Your output must hold every entry exactly as written and none of the pictures.

━━━━

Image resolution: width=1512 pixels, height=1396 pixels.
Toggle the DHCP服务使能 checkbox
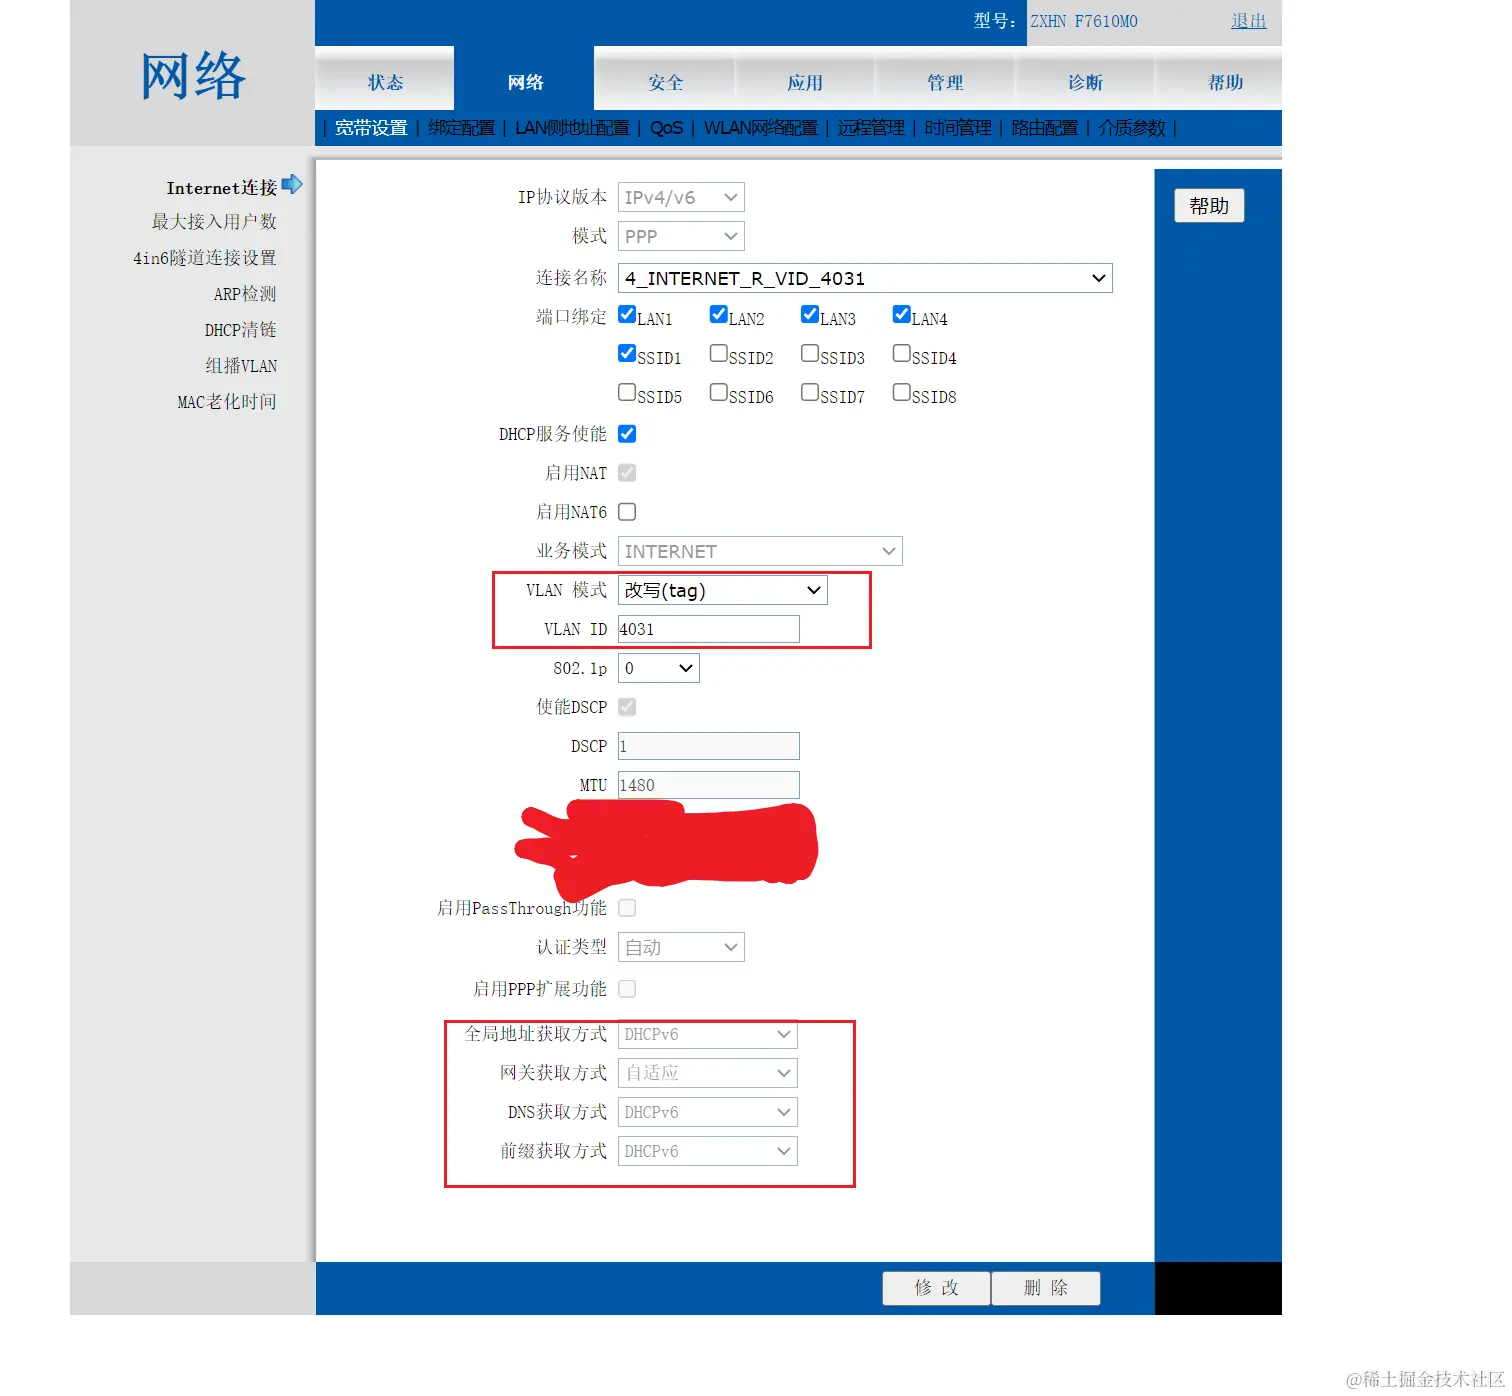click(627, 433)
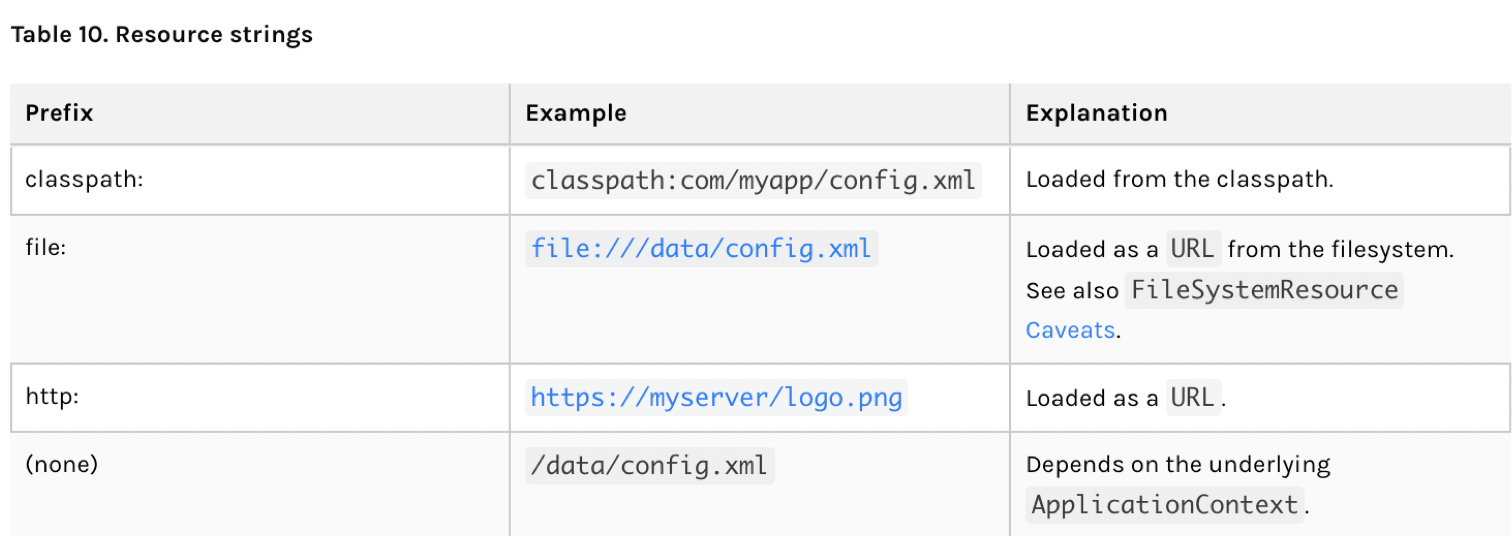Click the classpath:com/myapp/config.xml code snippet
Viewport: 1512px width, 536px height.
(754, 180)
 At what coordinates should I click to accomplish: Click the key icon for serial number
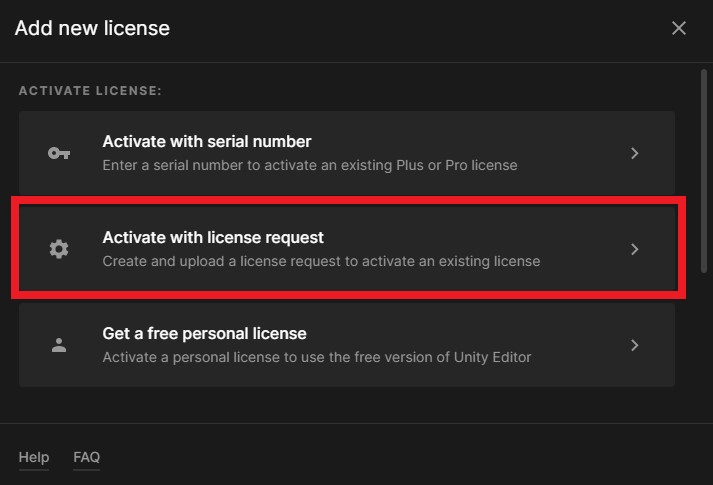(x=59, y=154)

━━━━

▶ [Written response]
Image resolution: width=1512 pixels, height=1396 pixels.
Toggle the DHCP服务使能 checkbox
click(627, 433)
Click the classpath:com/myapp/config.xml code snippet
Viewport: 1512px width, 536px height.
(754, 180)
 At what coordinates should I click to accomplish: Click the key icon for serial number
(x=59, y=154)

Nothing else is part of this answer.